The intent, it seems, is to find pure musical abandon by blurring lines. The walls between harmony and rhythm, noise and melody, electric and acoustic…all obliterated. Everything is subservient to the art of give and take and spontaneity, and what came forth can only happen when minds run wild and everything coming out just as they imagined it, at the exact time they imagined it.

The psyche of each participant comes out even as they are brewing up something holistic: “Blindspot” is alchemy infused by acoustic guitar, fuzzy guitar and Halvorson’s familiar descents creating a foreign sound, but one where the three are actively conversing with each other, moving forward the mass of music together. Then as well is “Kernel Panic,” a weird, wonderful, collage of sounds you never imagined could be generated from three guitars.
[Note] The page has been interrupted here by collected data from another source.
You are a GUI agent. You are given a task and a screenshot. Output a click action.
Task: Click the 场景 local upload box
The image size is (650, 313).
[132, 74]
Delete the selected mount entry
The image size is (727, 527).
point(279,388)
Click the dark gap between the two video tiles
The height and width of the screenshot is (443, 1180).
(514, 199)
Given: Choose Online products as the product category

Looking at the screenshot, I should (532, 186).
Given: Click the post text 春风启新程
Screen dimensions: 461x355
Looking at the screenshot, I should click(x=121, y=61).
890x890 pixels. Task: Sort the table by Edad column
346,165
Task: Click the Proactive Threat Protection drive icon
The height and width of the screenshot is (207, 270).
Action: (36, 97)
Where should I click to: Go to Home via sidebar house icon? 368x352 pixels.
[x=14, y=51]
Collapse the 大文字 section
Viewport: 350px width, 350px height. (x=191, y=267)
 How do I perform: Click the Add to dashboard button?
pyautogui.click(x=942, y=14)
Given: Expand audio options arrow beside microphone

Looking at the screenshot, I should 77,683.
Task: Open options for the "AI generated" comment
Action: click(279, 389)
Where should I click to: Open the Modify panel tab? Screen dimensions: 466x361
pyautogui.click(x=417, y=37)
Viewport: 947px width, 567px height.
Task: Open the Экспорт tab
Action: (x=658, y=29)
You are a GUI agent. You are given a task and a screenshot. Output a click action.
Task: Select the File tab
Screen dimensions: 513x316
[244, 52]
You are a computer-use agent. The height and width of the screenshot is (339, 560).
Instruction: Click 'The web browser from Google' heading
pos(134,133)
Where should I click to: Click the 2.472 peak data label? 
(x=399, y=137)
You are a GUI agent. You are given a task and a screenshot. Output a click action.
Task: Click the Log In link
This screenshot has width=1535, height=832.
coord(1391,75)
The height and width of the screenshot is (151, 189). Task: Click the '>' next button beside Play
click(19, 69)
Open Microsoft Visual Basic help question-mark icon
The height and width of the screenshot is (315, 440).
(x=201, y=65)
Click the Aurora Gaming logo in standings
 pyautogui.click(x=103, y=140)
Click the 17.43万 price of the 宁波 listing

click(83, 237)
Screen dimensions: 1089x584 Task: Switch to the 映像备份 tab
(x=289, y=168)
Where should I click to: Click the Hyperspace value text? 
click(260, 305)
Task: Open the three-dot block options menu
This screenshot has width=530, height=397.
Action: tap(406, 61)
It proceeds with a drone-like rumble before opening up to allow the personalized musings of each of the three to be heard; sometimes together, sometimes in tandem.

There aren’t even rules requiring everyone playing together: most of the tracks are pairings and even solo performances that open insights into how each musician react each other musician, and to no one else at all.

“The Ship I Am On” is a Halvorson one-woman show (as she was for the entirety of the brilliant Meltframe), using looping to great effect, often leaving the impression that several more guitarists are involved and just like that, she peels off the layers and lays her guitar bare. “Wobbly” features the other two, a duel of acoustic guitars, reacting to each other’s slightest suggestion in real time and has more twists and turns than a good spy thriller. Another Sharp/Ribot tête-à-tête “Oronym” is effects-heavy, including some trippy looping and sampling, and Sharp trades pedal-driven volleys with Halvorson on “Sea Buzz,” where they often convey the impression that four guitarists are involved, not two. “Nektone” is Elliott by himself, but you wouldn’t know it, given the deft way he manipulates effects to mimic almost an entire band.

Still, when all the electronic witchcraft is peeled away, there remains uncommon guitar fluency that’s more concerned with the end results than the method used to attain it.

Astonishing things happen when a musician is both audaciously creative and insanely dexterous on his/her instrument. Put three of those types together and take off all the shackles, and the astonishment is exponentially greater. Err Guitar is virtuosic alien music.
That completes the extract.